What to work on :: Write out the entries below exactly, from the first line to the one with "Task: Follow the", both ends included.

Dataset records ::

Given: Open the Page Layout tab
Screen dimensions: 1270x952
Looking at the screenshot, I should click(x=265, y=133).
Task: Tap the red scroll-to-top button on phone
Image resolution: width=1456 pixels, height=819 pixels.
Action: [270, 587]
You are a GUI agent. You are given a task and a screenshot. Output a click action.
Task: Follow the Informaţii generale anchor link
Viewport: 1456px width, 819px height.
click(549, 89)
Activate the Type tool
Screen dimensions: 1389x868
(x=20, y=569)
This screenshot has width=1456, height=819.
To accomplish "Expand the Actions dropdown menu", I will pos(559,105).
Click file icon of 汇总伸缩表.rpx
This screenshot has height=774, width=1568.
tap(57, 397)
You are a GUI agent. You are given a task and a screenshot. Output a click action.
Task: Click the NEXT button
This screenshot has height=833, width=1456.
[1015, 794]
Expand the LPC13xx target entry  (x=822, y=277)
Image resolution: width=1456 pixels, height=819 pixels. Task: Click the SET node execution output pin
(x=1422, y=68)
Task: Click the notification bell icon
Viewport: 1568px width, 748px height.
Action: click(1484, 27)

Exercise answer ::
Given: Open the Page Layout tab
Screen dimensions: 1270x952
Looking at the screenshot, I should click(x=265, y=133).
Task: Tap the red scroll-to-top button on phone
Image resolution: width=1456 pixels, height=819 pixels.
Action: [270, 587]
You are a GUI agent. You are given a task and a screenshot. Output a click action.
Task: Follow the Informaţii generale anchor link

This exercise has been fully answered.